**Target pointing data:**
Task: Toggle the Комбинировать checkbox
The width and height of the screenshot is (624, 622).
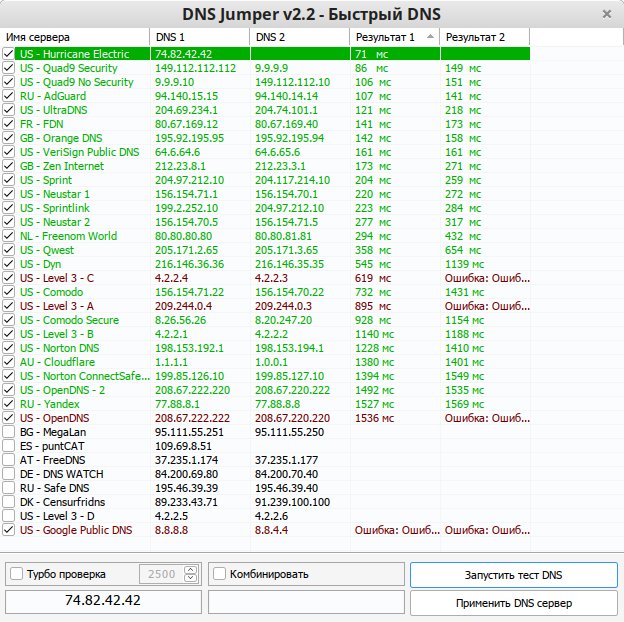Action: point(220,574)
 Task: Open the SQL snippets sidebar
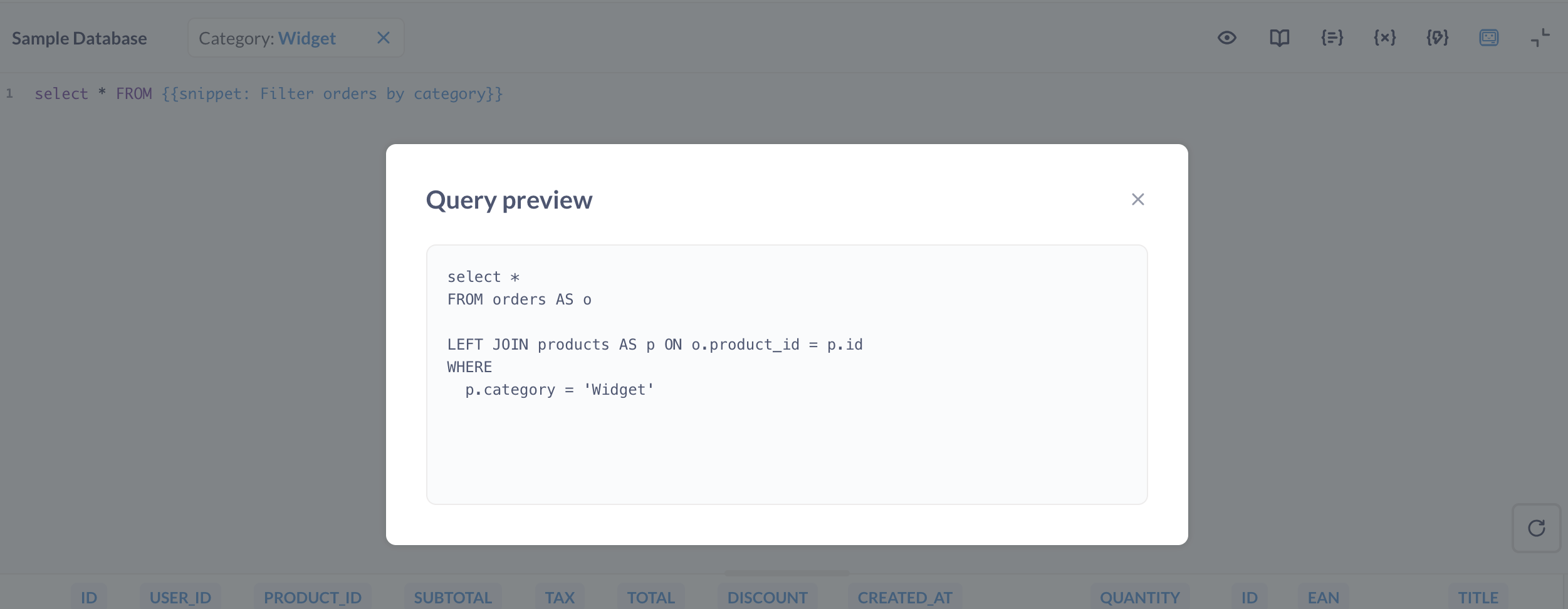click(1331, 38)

---

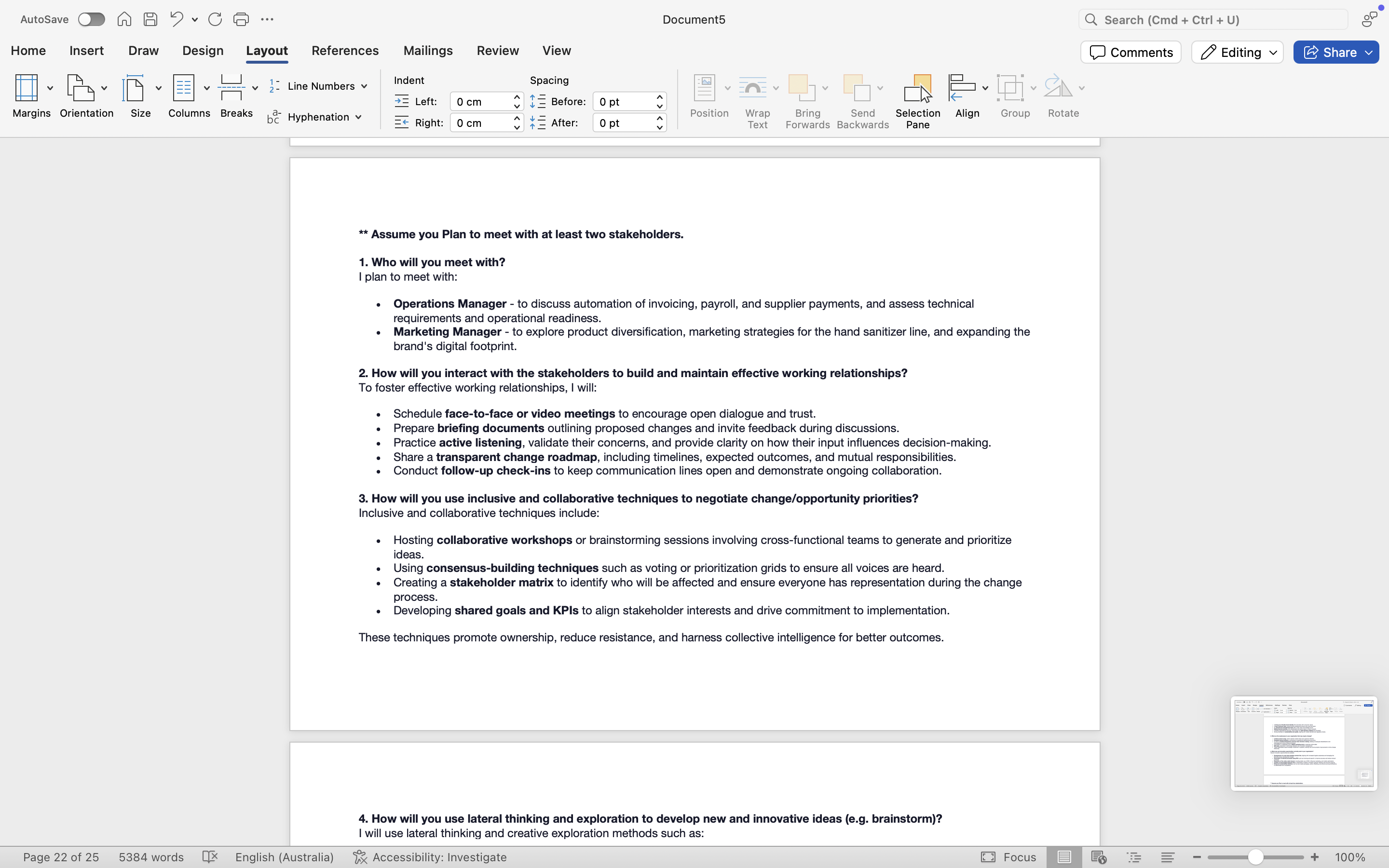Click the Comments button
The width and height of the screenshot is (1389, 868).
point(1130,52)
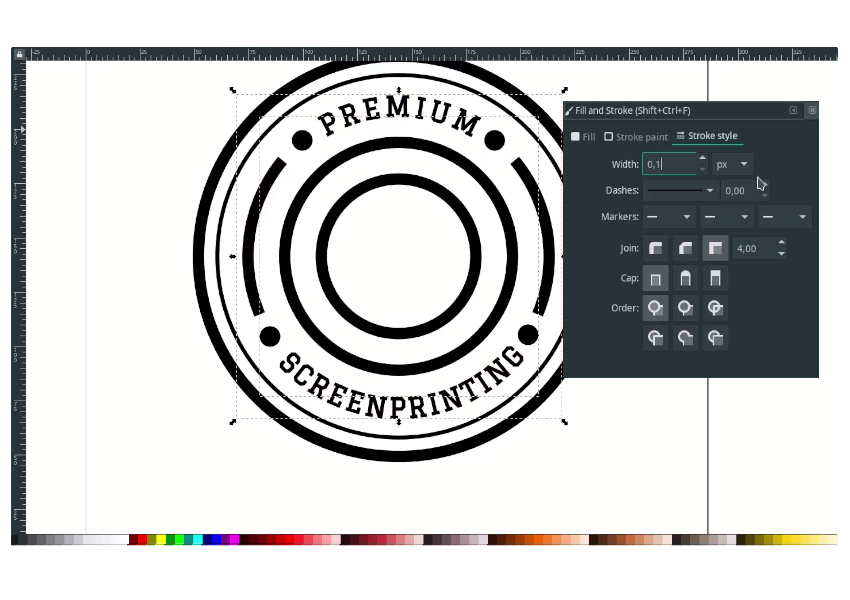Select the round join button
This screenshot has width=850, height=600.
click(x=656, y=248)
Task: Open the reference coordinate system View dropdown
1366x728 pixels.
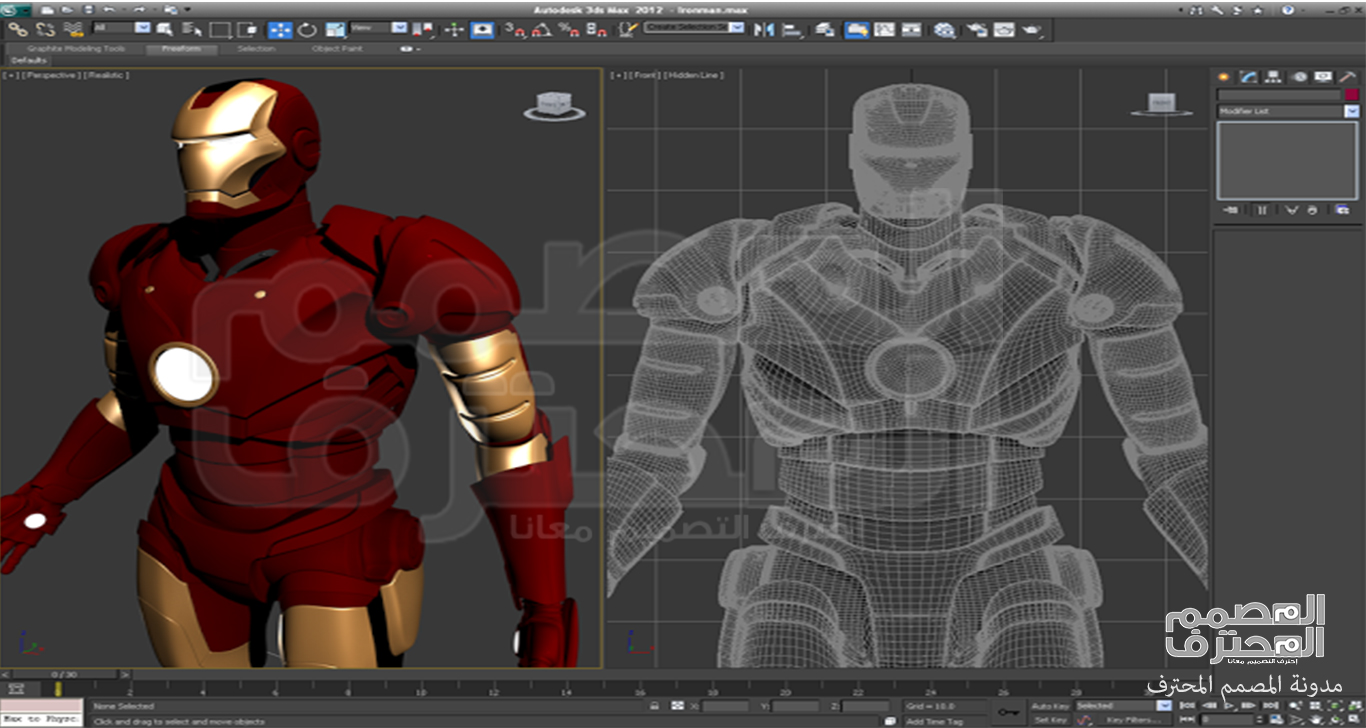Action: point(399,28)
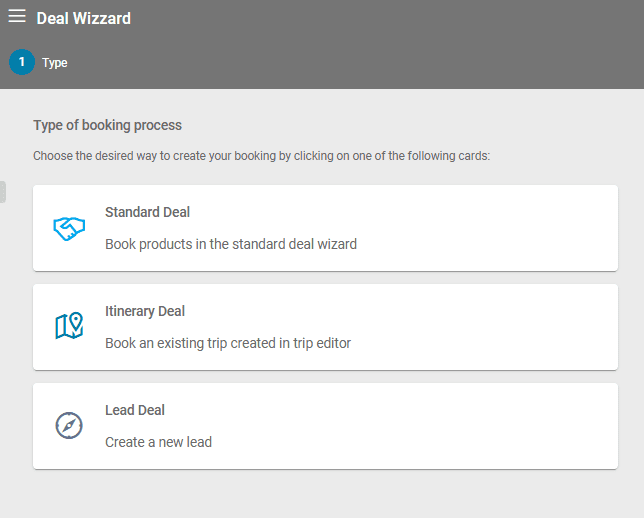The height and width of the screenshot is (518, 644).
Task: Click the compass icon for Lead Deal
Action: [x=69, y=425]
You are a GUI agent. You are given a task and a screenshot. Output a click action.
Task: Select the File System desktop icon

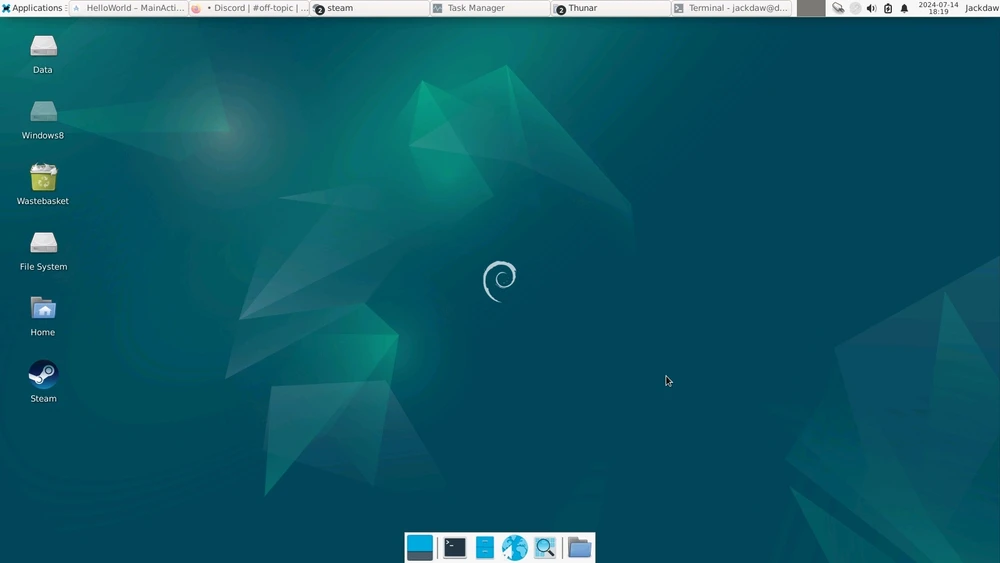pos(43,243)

==

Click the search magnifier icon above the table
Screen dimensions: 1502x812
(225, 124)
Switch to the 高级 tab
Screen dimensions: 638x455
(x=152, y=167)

**Given exercise:** Could you output, word for word, the lines from the one containing "Task: Toggle the Комбинировать checkbox" through the one containing "click(1331, 38)", inclusive, leaving out the pictures?

**Task result:**
Task: Toggle the Комбинировать checkbox
The width and height of the screenshot is (624, 622).
Action: point(220,574)
 Task: Open the SQL snippets sidebar
click(1331, 38)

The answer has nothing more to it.